Esta anemia económica es precipitada por la no liquidación real del impuesto sobretasa a la gasolina, pensado para el desarrollo de vías en nuestro país y que hoy en su gran totalidad se le endosa a Transcaribe limitando el arreglo y construcción de carreteras con recursos propios, avecinándose pérdidas y demandas por ser el distrito operador en un negocio mal concebido, y advertido por el órgano coadministrador del distrito.

Con lo anterior llamo la atención por el deseo expresado de profesionales idóneos en el Foro Semana que apuntaron a cátedra sobre ética electoral para saber elegir, unión de todos los sectores por un mismo derrotero; y de las mafias electorales que afectan a la ciudad. Expreso mi apoyo incondicional pero recuerdo, si el objetivo de los foros es trabajar por la inclusión y la inequidad, hay que aperturar para que el concejo exponga su punto de vista como ponente, lo cual obligaría a su preparación y a la exposición pública de responder ante un auditorio calificado.

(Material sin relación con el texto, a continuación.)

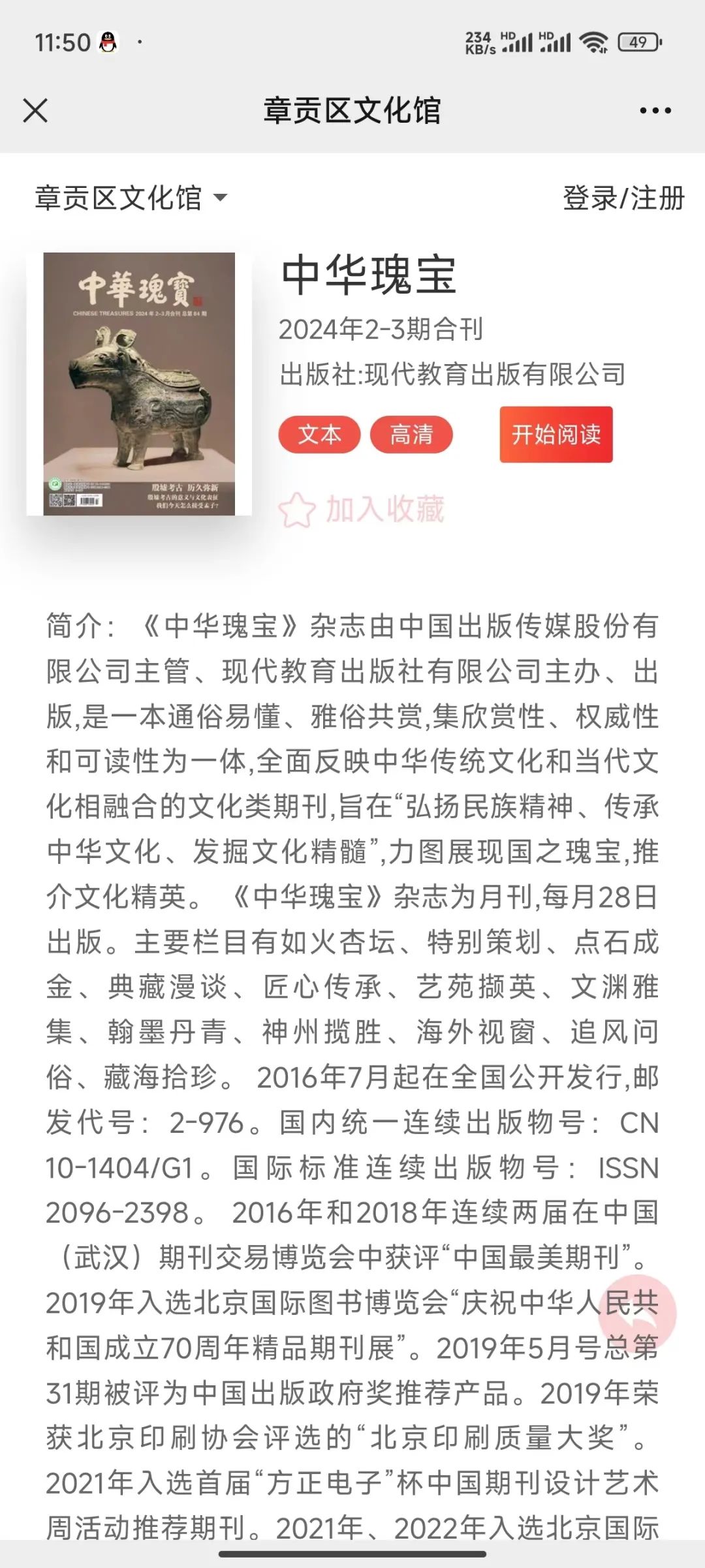
Task: Close the 章贡区文化馆 web page
Action: (35, 110)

Yo me pregunto de qué sirve lo expresado si las herramientas fundamentales para el desarrollo de la ciudad no finalizan. Un PEMP que para ser terminado necesita aproximadamente 13 funcionarios a lo cual hoy solo tiene 4 con vencimientos próximos de algunos por su forma contratada; se carece de un geógrafo, un abogado dedicado específicamente a la materia urbanística y de un grupo de levantamiento de información. Qué hacer con el silencio de Planeación Nacional que no ha asumido públicamente la financiación de estudios de riesgos requeridos para el POT de la ciudad.

Bueno sería ver inversiones de las grandes empresas que siembren obras visibles como el colegio de Shakira, porque mientras (con razón o sin ella), el látigo cae una y mil veces sobre un solo segmento, otros hacen su agosto a la mejor canción de Roberto Anglero, “Si Dios fuera negro mi compae”.